(Beginning of Records supplied)

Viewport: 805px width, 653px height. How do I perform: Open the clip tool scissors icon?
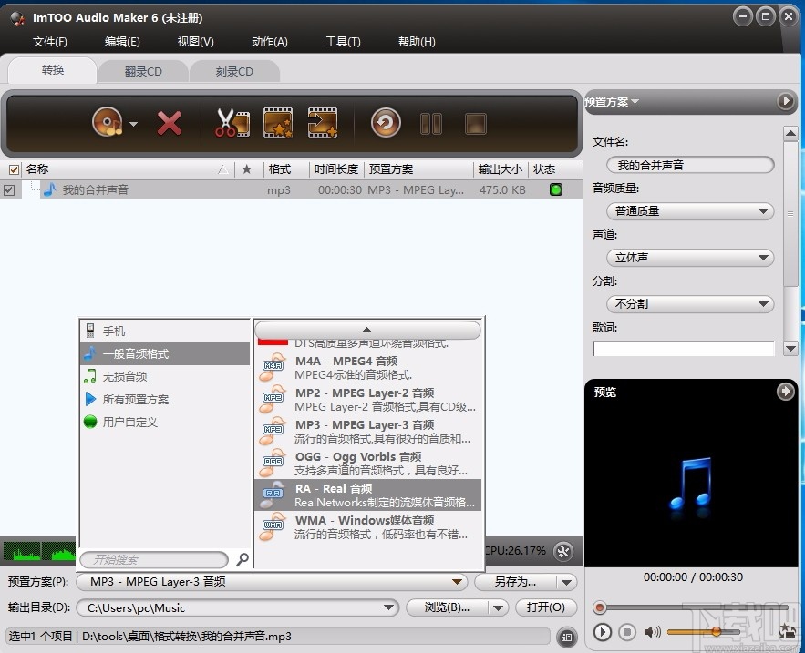231,121
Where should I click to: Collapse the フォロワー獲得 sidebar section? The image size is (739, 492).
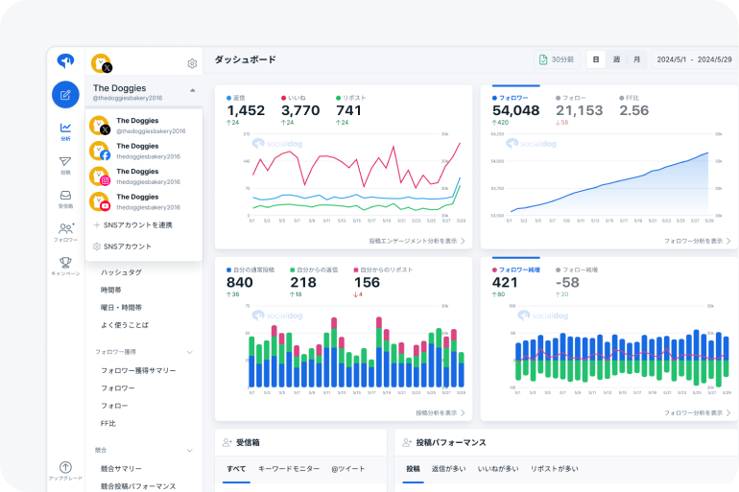190,352
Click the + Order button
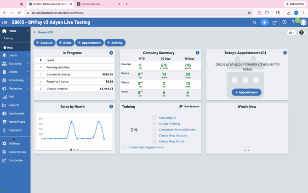308x193 pixels. click(65, 43)
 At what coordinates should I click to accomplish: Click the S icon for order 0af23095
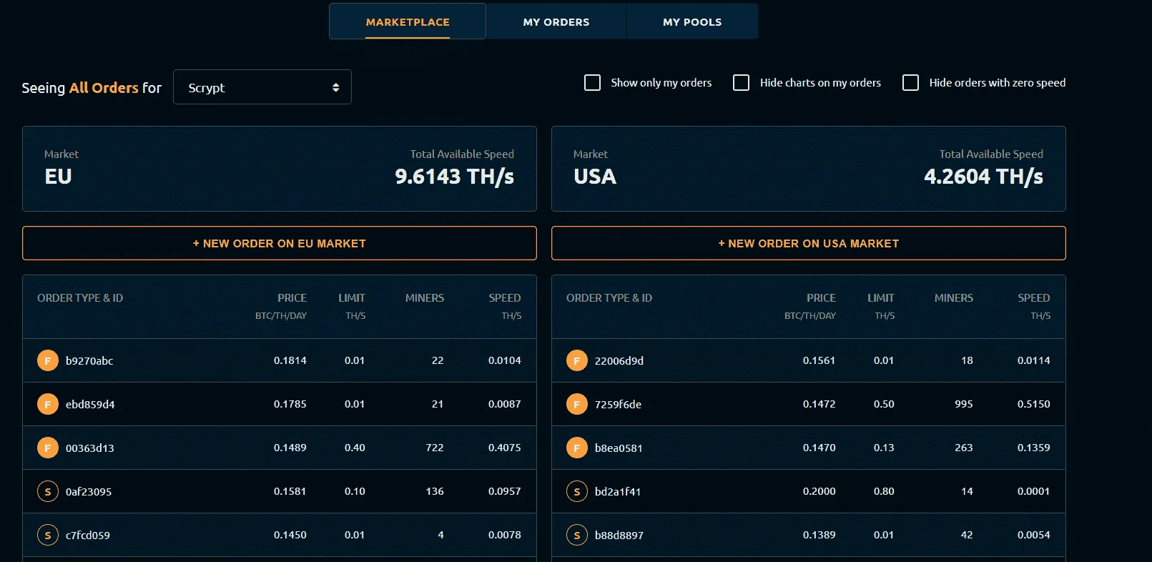[48, 491]
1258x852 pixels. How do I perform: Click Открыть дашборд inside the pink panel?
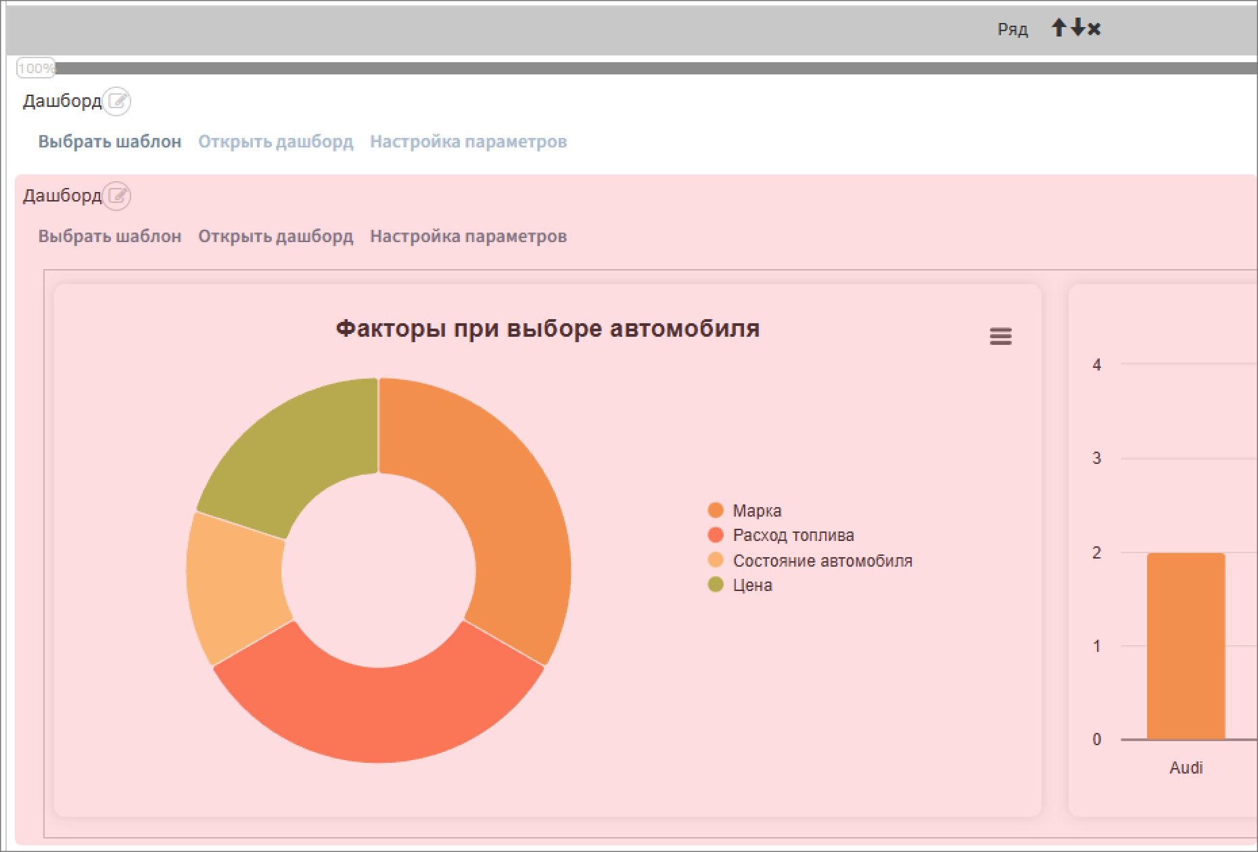275,237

(End of Records supplied)

# Task statement
When you output the listing, reproduce it exactly but drop its pictures.

# Exercise result
Viewport: 805px width, 653px height. How do I perform: Open the clip tool scissors icon?
231,121
Where should I click to: Collapse the フォロワー獲得 sidebar section? The image size is (739, 492).
190,352
Click the + Order button
308x193 pixels. click(65, 43)
 At what coordinates should I click to accomplish: Click the S icon for order 0af23095
[48, 491]
1258x852 pixels. How do I perform: Click Открыть дашборд inside the pink panel?
275,237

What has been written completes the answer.